Não temos muitos amigos, é algo que se aprende com o tempo de vida que corre à nossa frente sem nos perguntar se queremos ir nessa direcção. Eu tenho uma amizade que, diz um amigo dessa minha amiga, é uma catedral. É uma imagem bonita. Sobrevivemos a tudo, até à família e à profissão. Venham daí com farpas que a malta aguenta, não o dizemos, mas é o mote. É muito difícil ser-se amigo seja de quem for, é preciso tempo, disponibilidade, é preciso memória e afecto e é preciso entender que umas vezes cedes tu e outras cedo eu para que possamos concordar que discordamos sem zangas ou outras propostas maléficas e de mau tom. Não é tarefa fácil, talvez por isso se considere que é a melhor forma de amor. Ter um amigo é ter alguém que nos carrega e que conta a nossa história. Não é ter um amigo no Facebook, que isso interessa muito pouco. Eu tenho quase cinco mil amigos por aquelas bandas e nunca vendi cinco mil livros, porque será?

Então, qual é o critério para se dizer: esta pessoa é minha amiga? O critério é relativo, é evidente. Não é geracional, não é herança de infância (embora possa ser), não se pretende com género, nem mesmo com ideologia política. Um amigo pode ser alguém com mais trinta anos de idade, ou alguém com menos vinte. O que importa é sabermos que é alguém que está para nós apesar das nossas desgraças, das bodegas que temos dentro de nós. O nosso amigo já nos ouviu dizer coisas impensáveis, tem as nossas confidências, sabe os nossos podres e as nossa fragilidades.
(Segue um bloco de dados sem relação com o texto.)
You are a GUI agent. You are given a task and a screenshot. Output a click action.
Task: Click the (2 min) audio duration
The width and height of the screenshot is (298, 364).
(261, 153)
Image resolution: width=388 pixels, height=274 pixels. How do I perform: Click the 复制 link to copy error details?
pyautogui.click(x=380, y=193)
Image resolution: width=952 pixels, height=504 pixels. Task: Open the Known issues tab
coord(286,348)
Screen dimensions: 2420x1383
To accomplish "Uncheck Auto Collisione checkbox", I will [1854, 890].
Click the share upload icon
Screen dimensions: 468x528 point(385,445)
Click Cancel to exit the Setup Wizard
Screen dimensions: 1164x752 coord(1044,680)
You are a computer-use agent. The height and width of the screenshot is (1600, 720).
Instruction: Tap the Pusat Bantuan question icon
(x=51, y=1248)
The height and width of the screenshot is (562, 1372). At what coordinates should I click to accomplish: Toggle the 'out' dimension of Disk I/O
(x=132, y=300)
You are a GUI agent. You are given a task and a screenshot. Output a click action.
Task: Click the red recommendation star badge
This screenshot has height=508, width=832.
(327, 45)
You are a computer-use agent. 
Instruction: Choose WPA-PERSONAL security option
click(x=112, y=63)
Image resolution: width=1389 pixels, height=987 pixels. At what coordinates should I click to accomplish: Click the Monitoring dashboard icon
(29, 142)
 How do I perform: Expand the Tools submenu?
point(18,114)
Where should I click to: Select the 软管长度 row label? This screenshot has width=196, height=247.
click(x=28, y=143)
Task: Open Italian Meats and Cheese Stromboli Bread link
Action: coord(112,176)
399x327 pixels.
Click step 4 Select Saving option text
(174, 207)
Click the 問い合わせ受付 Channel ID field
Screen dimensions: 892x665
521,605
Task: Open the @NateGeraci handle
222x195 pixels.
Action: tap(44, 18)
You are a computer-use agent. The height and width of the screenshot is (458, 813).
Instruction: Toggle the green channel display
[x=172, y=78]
E, apesar de tudo isso, desse património nefasto, gosta de nós. Mesmo que exaspere com algumas das nossas falhas, não tem intenção nos falhar. Não existem muitos amigos com quem possamos ter um registo de intimidade. A intimidade é tramada.

Entendo na perfeição que seja muito exigente ser-se amigo de alguém. O que não entendo é a hipocrisia de algumas almas que dizem ser muito amigas, ah, conheço-a há anos, sei perfeitamente quem é, e outras observações deste calibre, e depois praticam tiro ao alvo nas costas da mesma pessoa de quem se dizem amigas. Há desgostos destes que são complicados e penosos de viver quando se tem vinte ou trinta anos. Aos cinquenta não resvalam na carapaça da minha indiferença, divertem-me, são uma aventura sociológica. Mas eu não sou exemplo, sei os amigos que tenho. Os amigos verdadeiros. E também sei quem são os outros. Em tempos de pandemia, garanto-vos que esta compreensão é crucial para vivermos dentro de uma quantidade razoável de felicidade.